Data Egress
A Processor that publishes data to an external source has two Relationships:
success
and failure
. The Processor name starts
with "Put" followed by the protocol that is used for data transmission.
Processors that follow this pattern include PutEmail
,
PutSFTP
, and PostHTTP
(note that the name does not
begin with "Put" because this would lead to confusion, since PUT and POST have
special meanings when dealing with HTTP).

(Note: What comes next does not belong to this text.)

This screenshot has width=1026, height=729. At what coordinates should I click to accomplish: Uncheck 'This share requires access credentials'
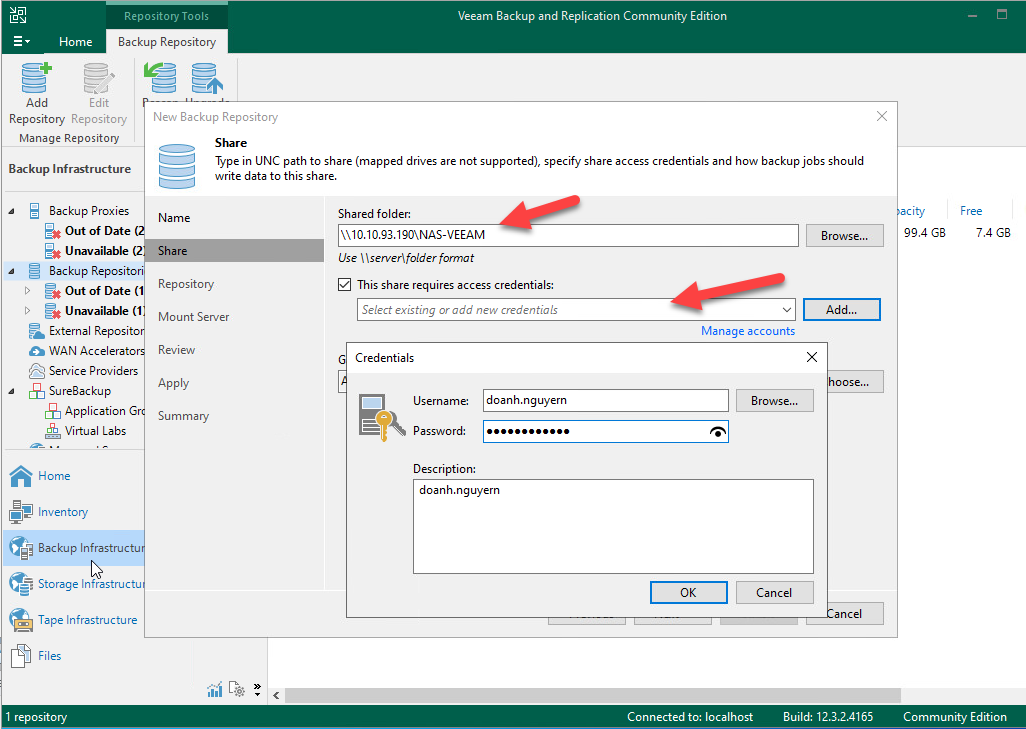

This Processor may create or initialize a Connection Pool in a method that uses the
@OnScheduled
annotation. However, because communications problems may
prevent connections from being established or cause connections to be terminated,
connections themselves are not created at this point. Rather, the connections are created
or leased from the pool in the onTrigger
method.
The onTrigger
method first obtains a FlowFile from the
ProcessSession via the get
method. If no FlowFile is available, the
method returns without obtaining a connection to the remote resource.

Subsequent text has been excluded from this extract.